Answer these questions from the superannuation article below, one per line.
(a) What did the Federal Government introduce last week to deliver on its promise?
(b) What percentage of employees' ordinary time earnings does the SGAA currently require employers to contribute?
(c) Until what age must employers make these contributions?

◆ DOCUMENT PASSAGE:
======

What will the Government's proposed increases to superannuation benefits cost my business?

by Dan Trindade, Lauren Townsend

If the Government's recently proposed changes to the superannuation guarantee scheme come into effect, labour costs will almost certainly increase, so employers should consider building flexibility into remuneration obligations.

The Federal Government last week set the wheels in motion to deliver on its promise to improve superannuation benefits for Australian workers by introducing a Bill to amend the Superannuation Guarantee (Administration) Act 1992 (the SGAA).

The current superannuation situation

For employees eligible to receive employer superannuation contributions, the SGAA in its current form requires employers to contribute 9% of their employees' ordinary time earnings to a complying superannuation fund or a retirement savings account on behalf of those employees, to avoid incurring the superannuation guarantee charge and associated costs and charges.

Employers are required to make these contributions until their employees reach the age of 70.

What might change?

======

◆ DATA ROWS:
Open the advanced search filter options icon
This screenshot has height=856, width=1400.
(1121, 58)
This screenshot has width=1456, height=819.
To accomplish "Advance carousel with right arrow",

======

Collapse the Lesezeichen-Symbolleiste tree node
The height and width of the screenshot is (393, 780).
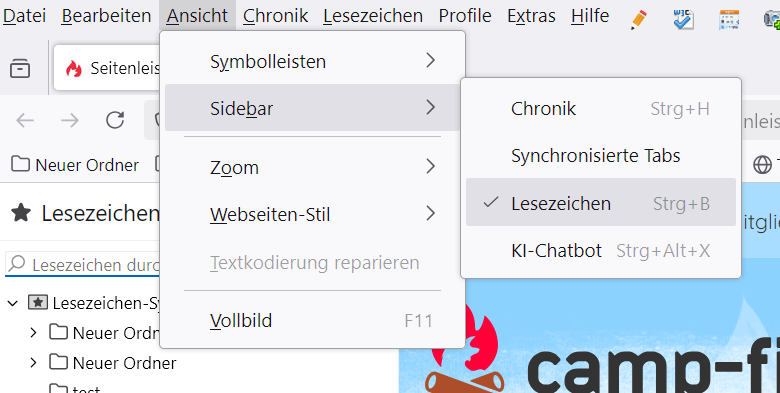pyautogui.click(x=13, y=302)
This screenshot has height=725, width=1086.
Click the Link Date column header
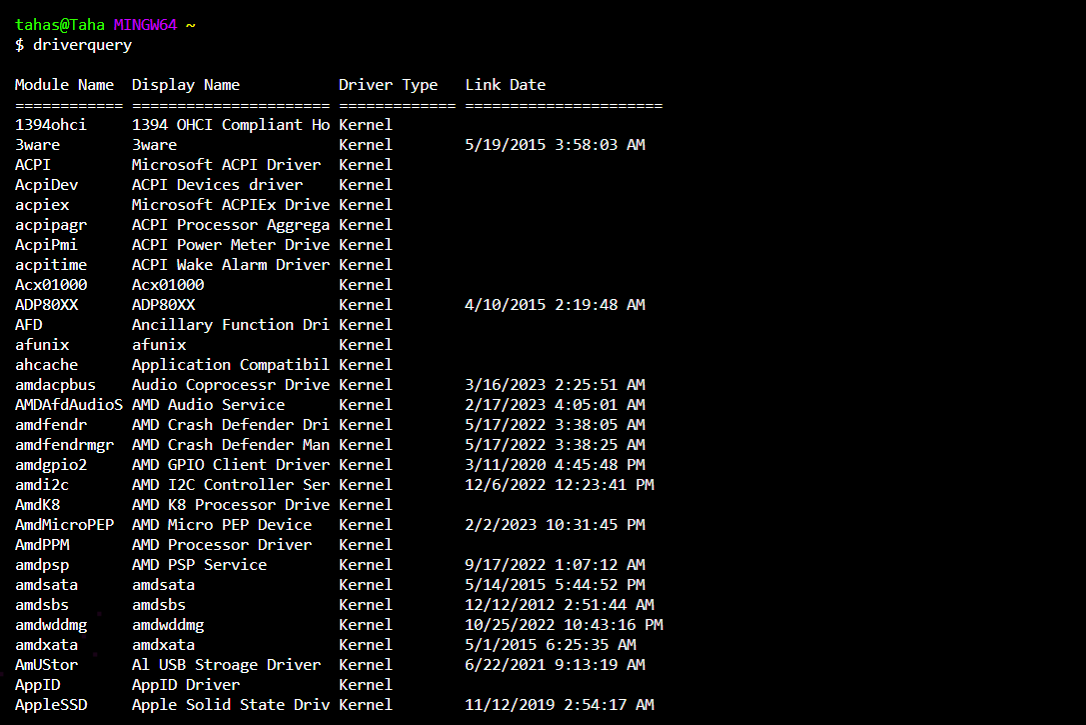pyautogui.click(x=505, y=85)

======

◆ ANSWER FOR THE TASK:
(a) A Bill to amend the Superannuation Guarantee (Administration) Act 1992.
(b) 9%.
(c) 70.